AN0038: Analytic 0038

Unauthorized shell or script-based access to browser config or SQLite history files, typically in ~/.config/google-chrome/, ~/.mozilla/, or ~/.var/app folders, indicating enumeration of bookmarks or saved credentials.

EnterpriseAN0038AnalyticObject v1.0 Modified
Glexia's Take

Analyst context for executives and security teams

Analyst confidence Medium

This analytic is about spotting unauthorized shell or script access to Linux browser configuration and SQLite history locations, such as Chrome, Firefox, or Flatpak application folders. For leaders, the practical issue is not the browser files themselves; it is that browser data can contain user activity, bookmarks, and saved credential material that may influence account compromise investigations and privacy/compliance exposure.

Executive priority

Prioritize this as a validation item for Linux endpoint visibility and incident response readiness. Security leaders should ask whether SOC teams can see script or shell-driven access to user browser data, whether investigations can distinguish legitimate user or admin activity from suspicious enumeration, and whether controls around saved browser credentials align with identity and compliance expectations.

Technical view

For Linux endpoints, validate whether monitoring can identify shell or script processes accessing browser configuration and SQLite history files under user profile paths such as ~/.config/google-chrome/, ~/.mozilla/, and ~/.var/app. Because ATT&CK provides no official detection logic and no tactic mapping for this analytic, teams should treat it as a detection-engineering requirement: confirm file-access telemetry, process ancestry, command context where available, user context, and path normalization across home directories and Flatpak-style locations.

Likely telemetry

  • Linux endpoint process execution telemetry for shells and scripting runtimes
  • File access or file open events for browser configuration and SQLite history paths
  • Process ancestry and user/session context for activity touching browser profile directories
  • Command-line or script invocation metadata where collected
  • Endpoint file path telemetry that preserves user home directory and Flatpak application paths

Detection direction

  • Validate monitoring specifically covers Linux browser profile paths named in the ATT&CK description, including Chrome, Mozilla/Firefox, and ~/.var/app locations.
  • Tune for shell or script-based access rather than normal browser application reads to reduce false positives.
  • Correlate file access with process ancestry, user identity, and whether the accessing process is an expected browser process, backup process, or administrative tool.
  • Account for legitimate cases such as user-initiated browser activity, profile backup, migration, forensics, or system administration.
  • Document blind spots where endpoint tooling does not collect file access events, command-line context, or per-user home directory activity.

Mitigation priorities

  • Review whether saved browser credentials are allowed by policy and whether identity controls reduce reliance on browser-stored secrets.
  • Harden Linux endpoint monitoring so SOC teams can observe process and file access activity in user profile directories.
  • Limit unnecessary script or shell access to user browser data through least privilege and endpoint control policy where operationally feasible.
  • Include browser-data access checks in incident response playbooks for suspected credential or user activity enumeration on Linux systems.
  • Use the analytic as compliance evidence only after confirming local telemetry coverage and documented detection logic.
Analyst notes and limits

The ATT&CK object is a detection analytic, not a technique, and no relationships or official detection logic were supplied. The strongest use is as a coverage prompt for Linux endpoint telemetry around browser profile data access. Any production detection should be tested against local endpoint tools, user workflows, backup processes, and administrative practices.

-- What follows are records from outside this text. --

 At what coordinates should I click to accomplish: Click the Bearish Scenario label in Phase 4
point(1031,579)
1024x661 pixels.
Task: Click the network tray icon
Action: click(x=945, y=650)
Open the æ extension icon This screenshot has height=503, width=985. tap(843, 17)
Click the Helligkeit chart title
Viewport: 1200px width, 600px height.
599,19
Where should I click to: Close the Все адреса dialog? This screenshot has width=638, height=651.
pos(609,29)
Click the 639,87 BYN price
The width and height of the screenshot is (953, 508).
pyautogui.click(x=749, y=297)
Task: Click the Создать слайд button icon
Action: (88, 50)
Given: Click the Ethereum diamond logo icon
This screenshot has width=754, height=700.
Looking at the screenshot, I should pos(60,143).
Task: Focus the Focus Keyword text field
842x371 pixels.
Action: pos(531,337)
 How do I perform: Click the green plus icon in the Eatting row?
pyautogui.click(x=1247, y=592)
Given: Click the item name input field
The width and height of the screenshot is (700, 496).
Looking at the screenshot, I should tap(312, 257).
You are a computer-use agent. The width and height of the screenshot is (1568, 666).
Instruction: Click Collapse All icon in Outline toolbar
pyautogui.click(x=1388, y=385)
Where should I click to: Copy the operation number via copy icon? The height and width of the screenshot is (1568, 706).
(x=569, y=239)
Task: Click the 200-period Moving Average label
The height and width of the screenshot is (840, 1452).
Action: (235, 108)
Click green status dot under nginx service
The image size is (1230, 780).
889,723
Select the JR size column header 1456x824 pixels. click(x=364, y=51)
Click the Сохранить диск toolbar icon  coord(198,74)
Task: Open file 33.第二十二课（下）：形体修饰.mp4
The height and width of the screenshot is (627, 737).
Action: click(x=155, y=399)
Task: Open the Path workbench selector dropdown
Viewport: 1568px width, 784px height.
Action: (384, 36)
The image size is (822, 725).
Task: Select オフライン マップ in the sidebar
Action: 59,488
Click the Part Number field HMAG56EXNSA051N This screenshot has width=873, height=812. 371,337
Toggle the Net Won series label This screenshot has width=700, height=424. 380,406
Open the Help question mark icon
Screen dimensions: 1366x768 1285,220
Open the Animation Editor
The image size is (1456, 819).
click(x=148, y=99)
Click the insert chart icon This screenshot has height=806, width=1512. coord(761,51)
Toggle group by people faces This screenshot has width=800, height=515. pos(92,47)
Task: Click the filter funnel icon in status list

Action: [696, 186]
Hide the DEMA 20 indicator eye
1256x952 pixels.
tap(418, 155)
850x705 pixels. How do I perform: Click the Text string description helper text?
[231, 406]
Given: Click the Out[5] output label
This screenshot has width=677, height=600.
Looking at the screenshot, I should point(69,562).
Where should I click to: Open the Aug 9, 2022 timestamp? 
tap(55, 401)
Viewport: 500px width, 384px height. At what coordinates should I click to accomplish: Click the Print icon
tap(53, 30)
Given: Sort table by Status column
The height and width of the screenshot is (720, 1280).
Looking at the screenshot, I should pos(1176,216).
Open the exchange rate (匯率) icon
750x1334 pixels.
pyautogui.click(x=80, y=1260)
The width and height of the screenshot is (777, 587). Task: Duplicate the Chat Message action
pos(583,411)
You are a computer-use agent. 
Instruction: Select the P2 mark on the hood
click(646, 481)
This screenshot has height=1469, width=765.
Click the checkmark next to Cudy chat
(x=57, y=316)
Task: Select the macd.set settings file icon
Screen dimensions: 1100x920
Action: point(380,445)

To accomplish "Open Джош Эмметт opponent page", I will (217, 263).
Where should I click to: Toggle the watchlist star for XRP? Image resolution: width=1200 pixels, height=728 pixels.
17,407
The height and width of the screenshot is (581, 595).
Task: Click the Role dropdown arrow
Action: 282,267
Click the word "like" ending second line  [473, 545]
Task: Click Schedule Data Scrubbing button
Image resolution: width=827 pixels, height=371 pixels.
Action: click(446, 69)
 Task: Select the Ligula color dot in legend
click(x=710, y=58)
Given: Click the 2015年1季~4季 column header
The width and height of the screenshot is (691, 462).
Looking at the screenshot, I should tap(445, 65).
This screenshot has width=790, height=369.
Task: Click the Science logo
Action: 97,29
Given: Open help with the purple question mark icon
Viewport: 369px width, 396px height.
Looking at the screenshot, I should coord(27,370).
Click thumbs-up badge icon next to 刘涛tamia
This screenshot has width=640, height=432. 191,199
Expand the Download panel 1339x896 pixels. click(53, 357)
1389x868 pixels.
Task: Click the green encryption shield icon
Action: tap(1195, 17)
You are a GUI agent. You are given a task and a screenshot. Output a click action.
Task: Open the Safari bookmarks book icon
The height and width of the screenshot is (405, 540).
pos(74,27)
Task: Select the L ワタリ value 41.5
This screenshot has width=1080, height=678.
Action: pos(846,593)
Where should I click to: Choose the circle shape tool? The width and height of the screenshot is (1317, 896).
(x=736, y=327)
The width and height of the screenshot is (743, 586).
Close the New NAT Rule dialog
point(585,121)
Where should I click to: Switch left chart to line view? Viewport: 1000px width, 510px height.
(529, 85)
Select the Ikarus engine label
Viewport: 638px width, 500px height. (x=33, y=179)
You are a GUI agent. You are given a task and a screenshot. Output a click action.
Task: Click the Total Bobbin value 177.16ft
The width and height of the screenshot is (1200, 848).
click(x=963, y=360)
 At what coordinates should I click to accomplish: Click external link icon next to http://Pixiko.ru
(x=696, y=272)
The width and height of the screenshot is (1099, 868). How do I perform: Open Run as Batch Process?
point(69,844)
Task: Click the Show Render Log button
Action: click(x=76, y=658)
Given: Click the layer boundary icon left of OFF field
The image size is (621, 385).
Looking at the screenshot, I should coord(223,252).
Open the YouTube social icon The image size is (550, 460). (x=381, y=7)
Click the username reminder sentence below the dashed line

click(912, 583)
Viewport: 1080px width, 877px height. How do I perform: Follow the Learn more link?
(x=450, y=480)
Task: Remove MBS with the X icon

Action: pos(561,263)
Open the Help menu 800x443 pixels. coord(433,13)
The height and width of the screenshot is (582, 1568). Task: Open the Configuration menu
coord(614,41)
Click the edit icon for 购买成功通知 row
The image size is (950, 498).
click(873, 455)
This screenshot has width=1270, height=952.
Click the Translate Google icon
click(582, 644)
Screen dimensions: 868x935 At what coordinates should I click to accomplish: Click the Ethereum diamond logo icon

Tactics are not specified, official detection is not provided, and no relationship context was supplied. This take does not establish attacker intent, active exploitation, attribution, business impact, or guaranteed detection coverage. Applicability is limited to the supplied Linux platform field.

Official MITRE ATT&CK definition

Analytic 0038

Unauthorized shell or script-based access to browser config or SQLite history files, typically in ~/.config/google-chrome/, ~/.mozilla/, or ~/.var/app folders, indicating enumeration of bookmarks or saved credentials.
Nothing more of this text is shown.